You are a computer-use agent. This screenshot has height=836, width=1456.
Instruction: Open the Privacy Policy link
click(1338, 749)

..........

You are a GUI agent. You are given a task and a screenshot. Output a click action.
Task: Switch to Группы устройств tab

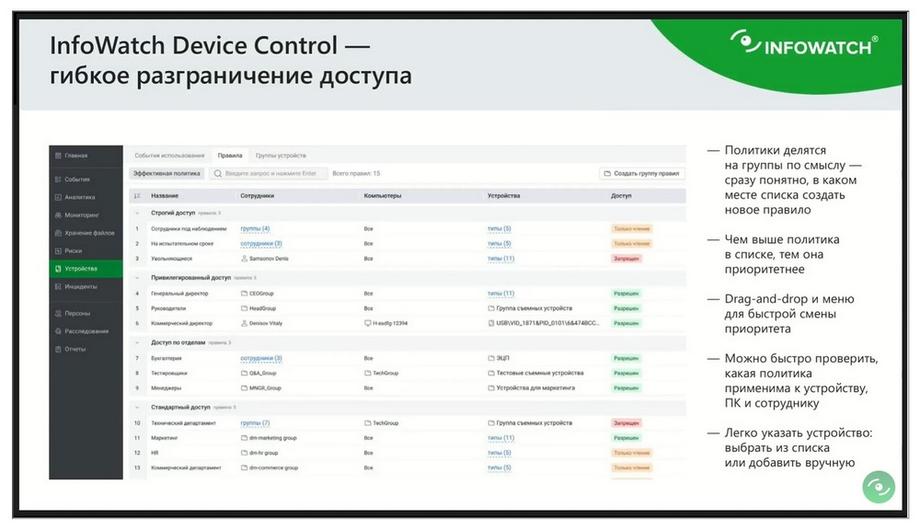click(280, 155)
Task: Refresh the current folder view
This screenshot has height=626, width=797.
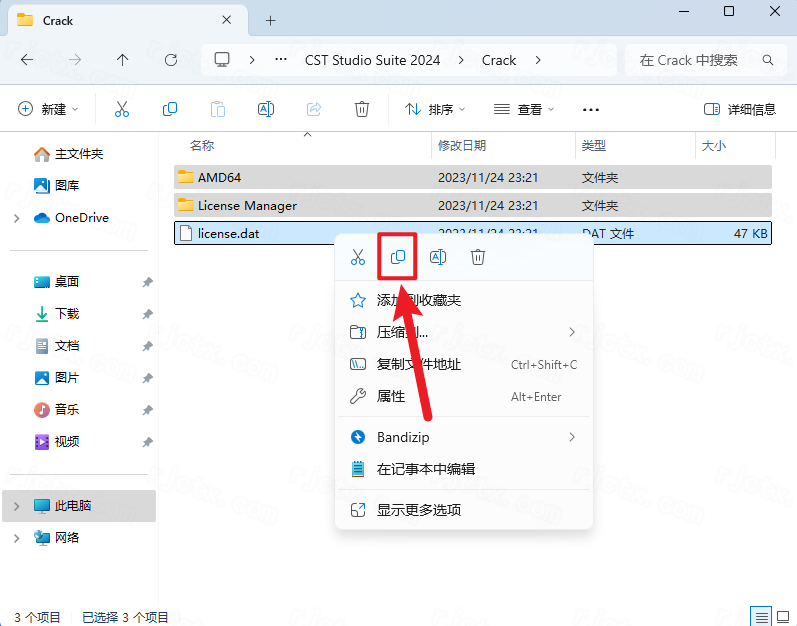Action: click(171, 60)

..........

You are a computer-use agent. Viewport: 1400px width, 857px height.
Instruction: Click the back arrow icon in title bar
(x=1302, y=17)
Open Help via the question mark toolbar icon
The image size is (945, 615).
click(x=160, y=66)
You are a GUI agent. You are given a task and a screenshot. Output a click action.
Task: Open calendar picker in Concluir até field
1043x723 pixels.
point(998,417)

..........

▶ [YOUR ASSIGNMENT]: The lines to copy are those above that contain "computer".

▶ [RESULT BELOW]:
You are a computer-use agent. This screenshot has height=836, width=1456.
You are a computer-use agent. Viewport: 1400px width, 857px height.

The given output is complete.